A practical, scalable, distributed data store

wdr1 · on June 14, 2008

Is it just me or is scribd.com the worst thing to happen to the Internet since MIME-based email?

Insofar as I can tell all it does is strip me of basic functionality (e.g., save the thing so I can read it offline), introduce confusing functionality (TWO scrollbars on the left!? WTF?) and all for what? So some engineers could do some flash-based masturbation & feel web 2.0?

Scribd.com developers: you are not Web 2.0. You are not 1.0. You are web -0.5. You are what we people did when they had bullshit internal doc apps, before HTML.

Now please stop pissing off the Internet & go under already.

bayareaguy · on June 14, 2008

I suspect that Scribd may be good for precisely the kinds of proprietary format documents you don't see as YC news items very often (Word, Excel, PowerPoint etc).

However for PDF, Scribd really isn't a good fit since there are already so many good PDF viewers out there. In particular the PDF support my OSX Laptop comes with blows Scribd out of the water so a Scribd link to a PDF is effectively a downgrade for me.

Too bad there isn't some info in the HTTP protocol Scribd could use to decide to deliver me the PDF instead. Oh wait...

jfarmer · on June 14, 2008

To me Scribd was always useful for sharing documents online.

For documents that are already online it sort of defeats the purpose.

I suppose for some OS/browser combinations the experience is better, but on Mac/Safari I can display the PDF right in the browser where I can scroll and search without any trouble at all.

jsn · on June 14, 2008

insulting the scribd product is somewhat unfair, imho. it's not that the product is inherently bad or something. maybe someone finds it useful (ycombinator owners apparently think so). i certainly don't, so i use my greasemonkey script to route around it.

all that said, i'm somewhat puzzled with the decision to enforce the scribdification here on HN. isn't it a bad PR for scribd? does it really generate enough positive effects to justify the obvious negative effects? not trying to troll or something, just really curious.

smanek · on June 14, 2008

Here's the real PDF: http://www.hpl.hp.com/techreports/2007/HPL-2007-193.pdf

thaumaturgy · on June 14, 2008

I read the paper, and I must be missing something. (I'm not a computer scientist, so there's probably something important here that's flying right over my head.)

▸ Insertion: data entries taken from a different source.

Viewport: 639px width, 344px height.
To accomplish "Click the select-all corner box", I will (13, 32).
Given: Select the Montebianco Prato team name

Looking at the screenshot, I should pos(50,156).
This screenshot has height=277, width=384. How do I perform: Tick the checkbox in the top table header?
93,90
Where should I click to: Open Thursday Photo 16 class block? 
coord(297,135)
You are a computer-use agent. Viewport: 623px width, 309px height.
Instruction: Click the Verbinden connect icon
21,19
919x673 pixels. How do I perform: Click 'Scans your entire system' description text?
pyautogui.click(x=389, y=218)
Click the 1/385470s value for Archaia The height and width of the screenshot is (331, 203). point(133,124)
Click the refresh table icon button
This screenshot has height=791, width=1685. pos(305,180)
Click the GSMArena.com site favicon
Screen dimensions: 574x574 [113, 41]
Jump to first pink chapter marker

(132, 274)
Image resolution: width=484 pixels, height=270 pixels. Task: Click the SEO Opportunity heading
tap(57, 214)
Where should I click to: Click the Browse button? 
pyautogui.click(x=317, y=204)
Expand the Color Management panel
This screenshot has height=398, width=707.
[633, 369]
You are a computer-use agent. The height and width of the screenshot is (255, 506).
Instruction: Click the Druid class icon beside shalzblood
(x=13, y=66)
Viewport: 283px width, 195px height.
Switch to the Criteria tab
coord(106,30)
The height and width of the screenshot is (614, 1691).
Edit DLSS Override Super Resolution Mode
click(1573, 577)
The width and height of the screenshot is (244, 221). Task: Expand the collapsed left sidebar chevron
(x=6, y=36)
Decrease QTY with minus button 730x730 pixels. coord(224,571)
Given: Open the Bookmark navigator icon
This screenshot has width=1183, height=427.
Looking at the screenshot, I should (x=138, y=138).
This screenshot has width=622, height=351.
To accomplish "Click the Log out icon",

The paper mentions "fault tolerance" a number of times, and I'm thinking, "fantastic! They've got some magic in there so that if a node goes down, there are automatically some number of nodes that can instantly take over its place." Except, they don't ... their fault tolerance sounds like they just expect to use servers with really good data recovery. It does mention a primary backup server that's supposed to shadow each other data server, but now we're talking about an effective 2n nodes. Also, it doesn't sound like it would be all that fault tolerant in the event of network problems (broken pipe between nodes, denial of service attack, etc.), or if the root node goes down.

Since they're only storing actual data in leaf nodes, they're not outperforming a classic balanced binary tree in search time.

It does sound like they've done some good work in making sure that they keep data integrity in the event of client-server communication problems, but that's also been solved by a number of database and file systems already.

So ... can someone explain the novelty here?